EVERY Saturday for 13 years I woke up at 7:30am. My friends were all heading to footy and cricket, where they would spend the day running around with their mates and having a great time. I was on my way to Greek school, and I hated every minute of it.

I would kick and yell and scream, I would fake sickies and throw tantrums. I would try to guilt my parents by saying, “How come I don’t get to play footy like everybody else? You’re making me fat by sending me to Greek school!”

Yet I soldiered on, and now I know it was the best thing I ever did.

As I grew older, I came to appreciate just exactly what I was doing. Going to Greek school was not so much about learning the language, but more about learning about my ancestry and heritage, and learning to maintain the cultural traditions that my parents and grandparents grew up with.

I was one of the apparent few that actually finished VCE Greek. I even went on to study the language at tertiary level, but dropped it in my second year at uni. Even having studied Greek that far, I still regret stopping in the end, because though my language skills are very good, I still struggle at times to express exactly what I want to say.

Of my 13 years at Greek school, I spent about 10 of them sitting next to my good mate George Vlahos. We spent hundreds of hours reading out loud, translating paragraphs, reciting grammar, writing essays, and driving the teacher to distraction with our endless antics. When I asked him whether as a kid he liked going to Greek school, he replied quite bluntly, “What do you reckon?!” Another friend, Sylvia Moutafis, who lived in Lakes Entrance as a kid, expressed her extreme dismay at the weekly drive to Maffra, two hours away. “I hated it,” she says. “I used to do everything I could to get out of it. It was the bane of my existence. The teacher used to hit us with his ruler!”

The trend continued with my sister, Kyra Andronas, who said that she hated the teachers, hated the classes, and just didn’t want to be there.

And yet all agree that continuing through to the end was the right thing to do, as it has opened up all sorts of opportunities to them after the fact.

Sylvia has just returned from an extended stay in Europe and recalls how knowing Greek not only helped her find a job in Greece, “in 20 minutes flat,” but assisted her in working at a hostel in Budapest where there were a lot of Greek tourists.

Similarly, on the other side of the world, Kyra now works at the Hellenic Museum in Melbourne. “I’m currently in a job where I use Greek every day,” she says.

“The other day I was helping an elderly couple around the museum and could explain to them what the pieces were and where they came from. Knowing Greek is fantastic because it gives us a link with the older generation and the ability to teach the new generations.”
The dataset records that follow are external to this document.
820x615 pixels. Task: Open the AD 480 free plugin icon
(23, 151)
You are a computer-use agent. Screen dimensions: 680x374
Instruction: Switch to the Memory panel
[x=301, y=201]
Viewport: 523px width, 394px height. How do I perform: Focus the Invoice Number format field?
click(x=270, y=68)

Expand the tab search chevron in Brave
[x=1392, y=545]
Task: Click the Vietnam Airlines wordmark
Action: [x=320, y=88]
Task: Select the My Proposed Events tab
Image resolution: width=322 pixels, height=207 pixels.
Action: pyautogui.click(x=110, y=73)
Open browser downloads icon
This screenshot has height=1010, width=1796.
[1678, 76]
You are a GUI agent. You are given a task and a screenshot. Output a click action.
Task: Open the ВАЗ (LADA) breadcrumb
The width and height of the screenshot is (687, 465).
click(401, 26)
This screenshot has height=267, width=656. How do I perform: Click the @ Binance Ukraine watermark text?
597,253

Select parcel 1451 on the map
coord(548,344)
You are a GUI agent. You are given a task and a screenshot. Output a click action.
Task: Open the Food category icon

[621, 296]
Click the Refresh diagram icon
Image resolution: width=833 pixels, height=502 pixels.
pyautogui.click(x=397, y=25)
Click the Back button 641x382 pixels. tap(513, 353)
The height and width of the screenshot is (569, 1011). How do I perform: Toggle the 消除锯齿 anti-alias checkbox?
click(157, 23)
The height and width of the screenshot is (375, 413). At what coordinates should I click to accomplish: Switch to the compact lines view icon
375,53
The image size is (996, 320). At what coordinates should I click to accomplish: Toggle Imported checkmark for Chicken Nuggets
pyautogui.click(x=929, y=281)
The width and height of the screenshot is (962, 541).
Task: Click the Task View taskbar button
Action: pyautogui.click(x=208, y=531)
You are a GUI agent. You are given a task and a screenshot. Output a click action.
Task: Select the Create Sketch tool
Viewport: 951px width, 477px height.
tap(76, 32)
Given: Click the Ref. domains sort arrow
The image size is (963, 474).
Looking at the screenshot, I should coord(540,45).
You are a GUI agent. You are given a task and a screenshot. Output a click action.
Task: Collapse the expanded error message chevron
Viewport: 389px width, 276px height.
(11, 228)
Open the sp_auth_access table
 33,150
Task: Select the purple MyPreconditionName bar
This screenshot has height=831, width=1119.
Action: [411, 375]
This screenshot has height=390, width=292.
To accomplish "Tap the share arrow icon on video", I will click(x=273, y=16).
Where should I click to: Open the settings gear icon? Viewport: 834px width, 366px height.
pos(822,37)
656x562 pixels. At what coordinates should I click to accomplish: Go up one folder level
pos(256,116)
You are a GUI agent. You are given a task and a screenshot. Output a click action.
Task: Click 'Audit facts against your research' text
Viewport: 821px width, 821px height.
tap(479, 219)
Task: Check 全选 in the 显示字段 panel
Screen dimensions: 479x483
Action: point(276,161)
George even recalls a situation where knowing the Greek language helped him make a sale at work. “Another employee was having trouble communicating with a Greek couple who spoke very broken English. Speaking to them in Greek made them feel more comfortable,” he says.

Interestingly, my cousin Gayle Athanasiadis, who stopped going to Greek school after Year 8, now regrets quitting so early. “When I went to Greek school it was good because I could carry a conversation in Greek, but now I can’t really.”

Gayle maintains, however, as do many others, that giving up such a large chunk of time on a weeknight or weekend just wasn’t an option for her. “If my regular school offered it as a LOTE I would have continued,” she says.

Unfortunately many schools are dropping Greek as a LOTE due to lack of demand, and the abundance of out-of-hours private language schools.

Although, the one point that everyone agrees on is that it is important to ensure that future generations continue to learn the Greek language, culture and traditions.

George says, “I’ll send my kids to Greek school for the same reasons that my parents sent me, so that we don’t forget our history and culture.”

Kyra wants her future children to have the same experience of being bilingual as she has had, and Sylvia concedes that it would depend on her partner’s wishes, but would like her kids to be able to speak Greek.

Even Gayle, who took the early exit option, says that she would like her kids to learn Greek.

“I would probably send them to a school like Oakleigh that offers Greek as a LOTE subject.”

I will, without a doubt in my mind, send my children to school to study Greek. I want them to be able to travel the world and know the country of their heritage. I want them to be able to communicate with their great-grandparents, and to learn about the wonders of Greece.

But most importantly, I just want them to be able to speak another language, because language is the gateway to the world. It is an invaluable experience.